Directions
Rewrite every line of the records below, requests included, and shift each coordinate in the answers up by 26. Leave the pictures out.

===== Extracted entries =====

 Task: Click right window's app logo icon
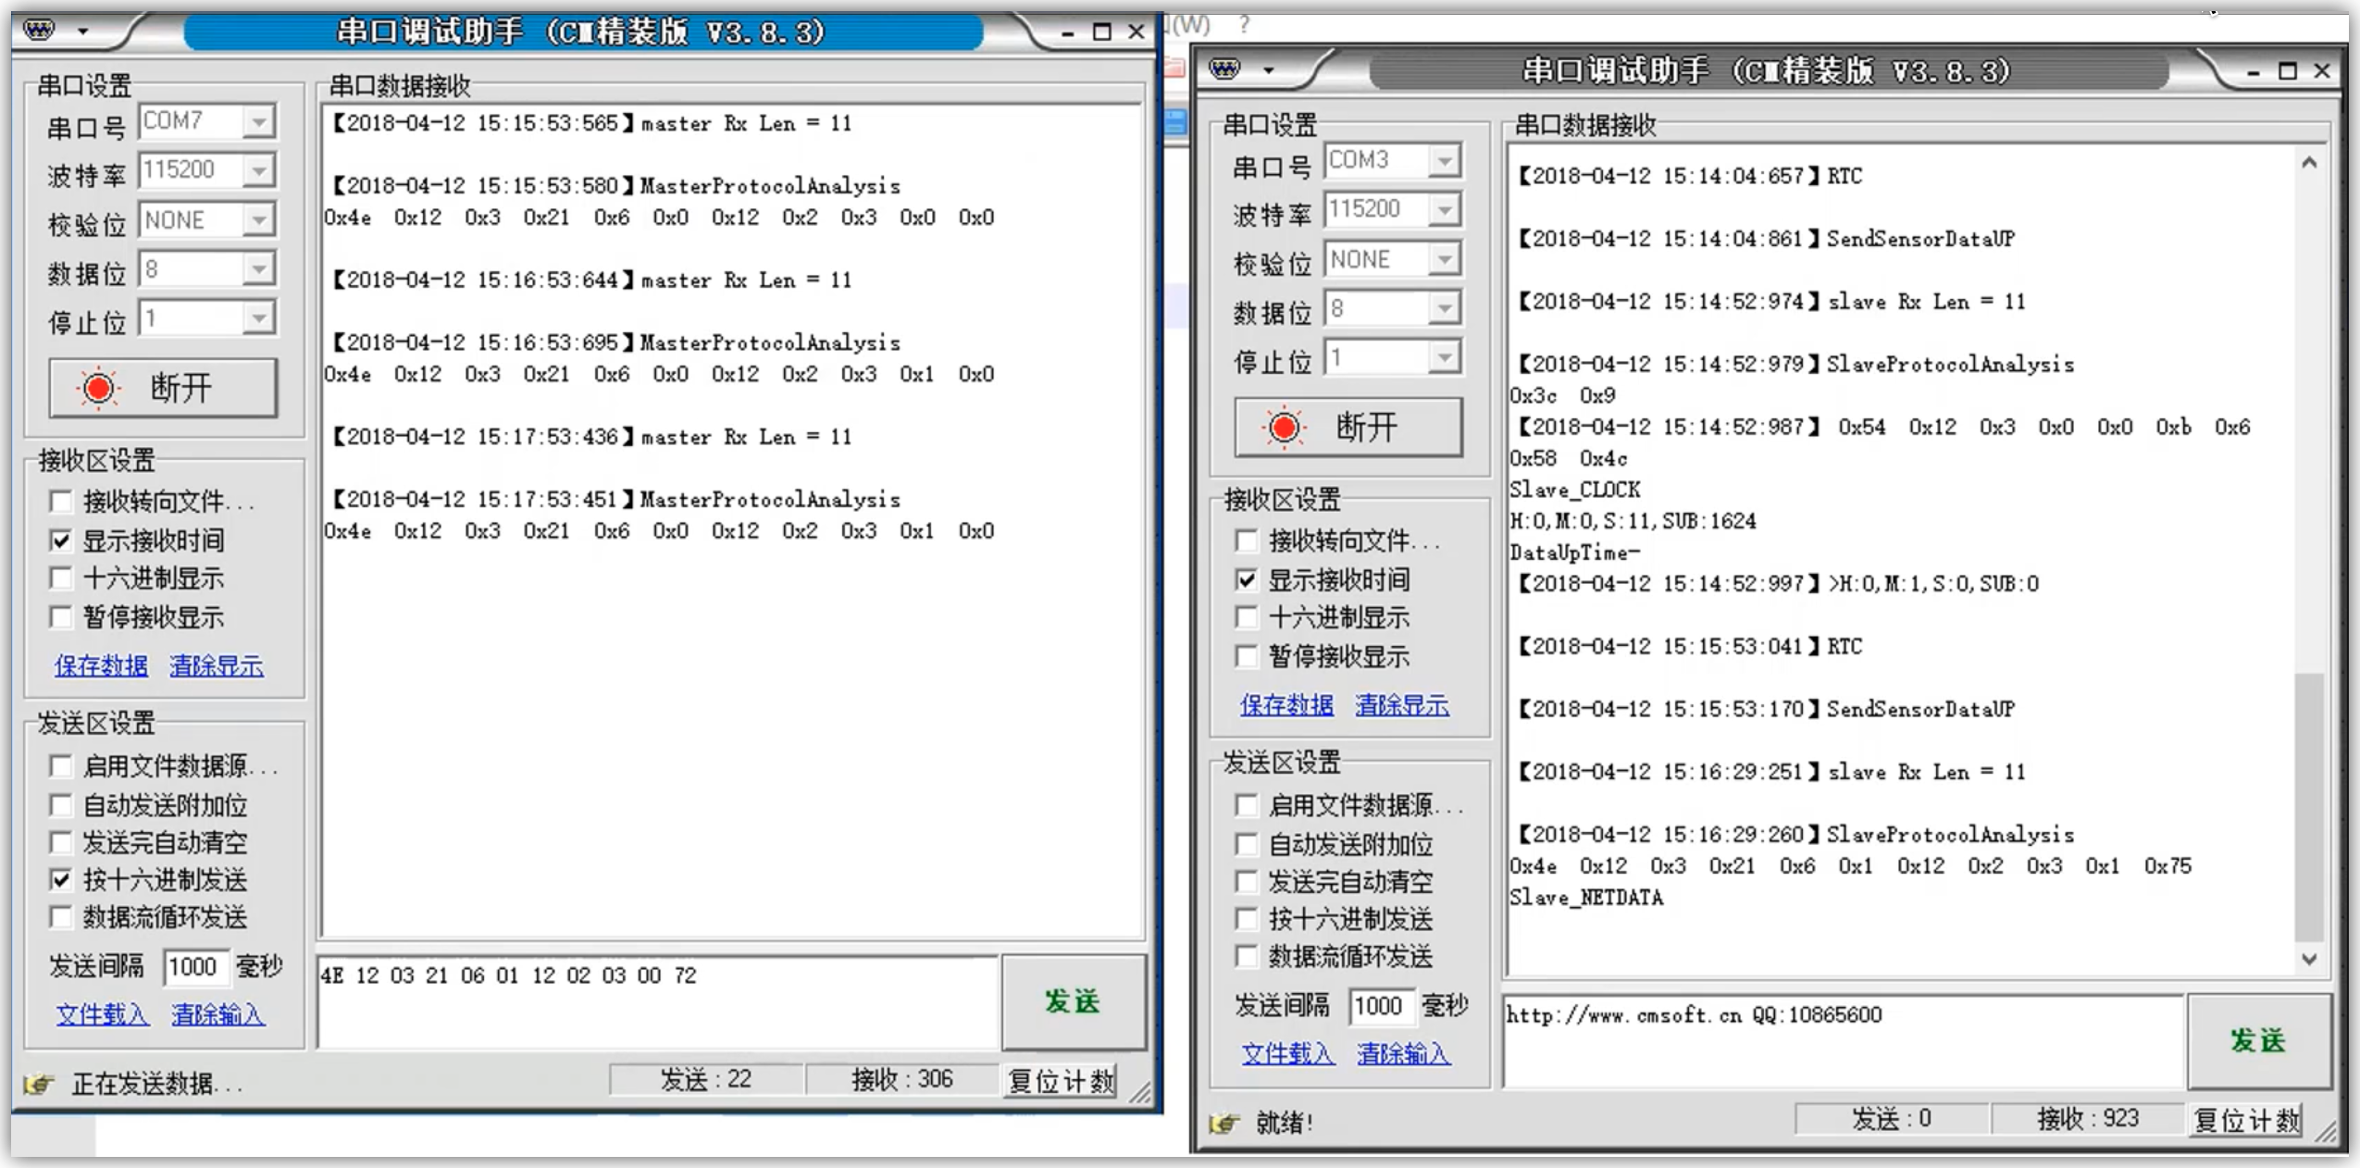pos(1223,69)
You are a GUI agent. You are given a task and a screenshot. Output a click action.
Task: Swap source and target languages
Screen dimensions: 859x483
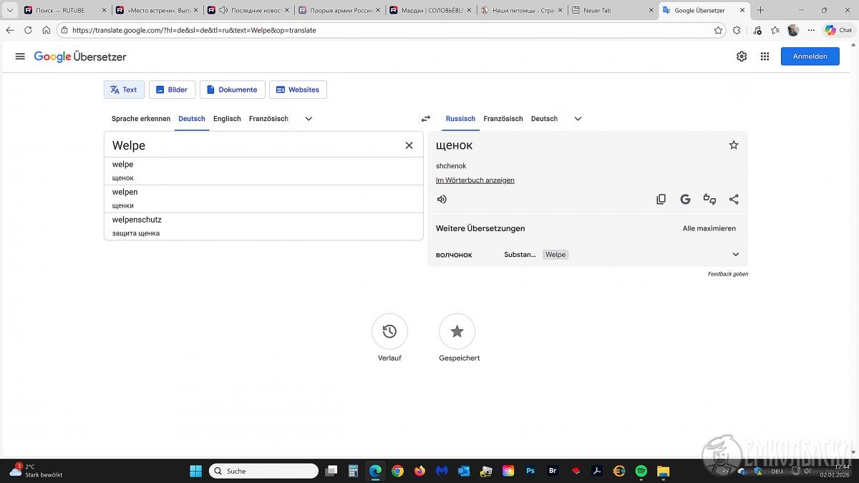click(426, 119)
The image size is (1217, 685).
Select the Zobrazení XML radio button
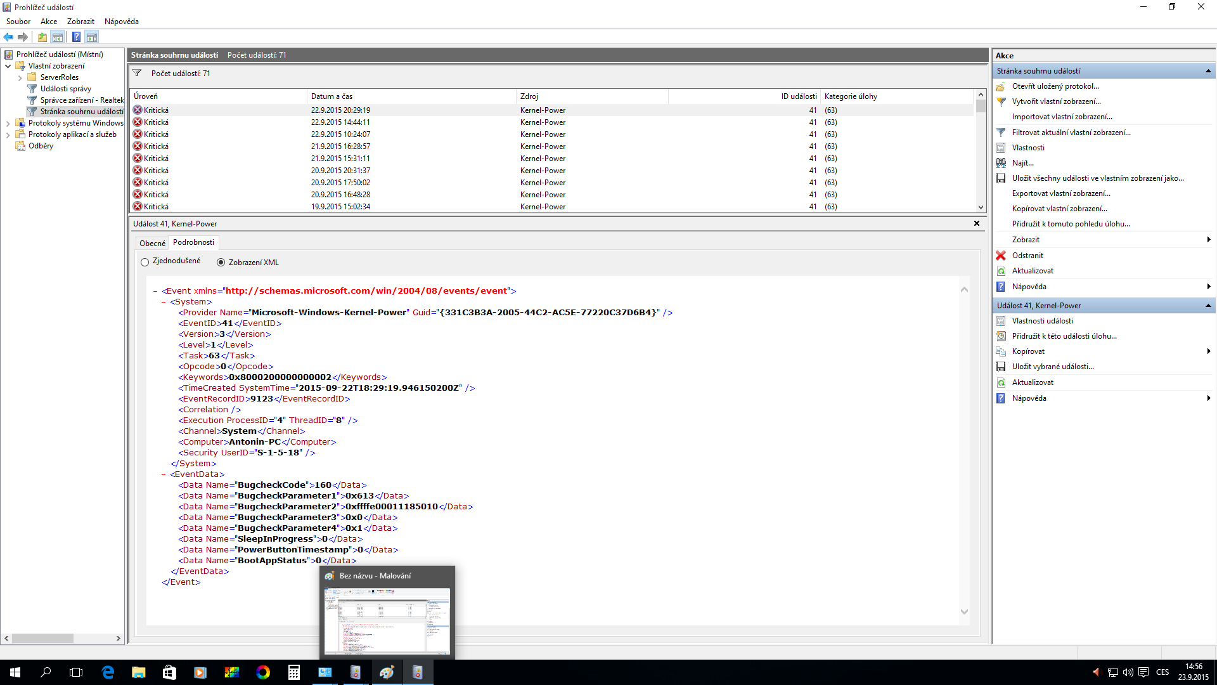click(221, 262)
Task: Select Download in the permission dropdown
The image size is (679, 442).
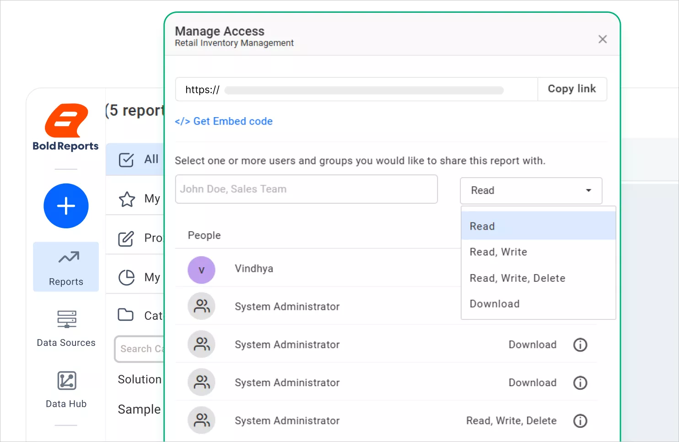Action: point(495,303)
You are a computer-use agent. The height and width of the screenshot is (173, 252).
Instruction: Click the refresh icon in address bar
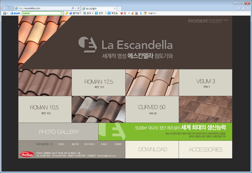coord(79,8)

=====

Answer to the task
 Task: Click right window's app logo icon
pos(1249,95)
You are a GUI agent. You are given a task and a screenshot. Output a click action.
Task: Swap source and target languages
Screen dimensions: 859x483
click(452, 145)
The image size is (1217, 685).
Select the Zobrazení XML radio button
click(247, 288)
Task: Select Download in the permission dropdown
The image size is (679, 442).
Action: point(521,329)
You are a computer-use agent. The height and width of the screenshot is (173, 252).
Instruction: Click the refresh icon in address bar
coord(105,34)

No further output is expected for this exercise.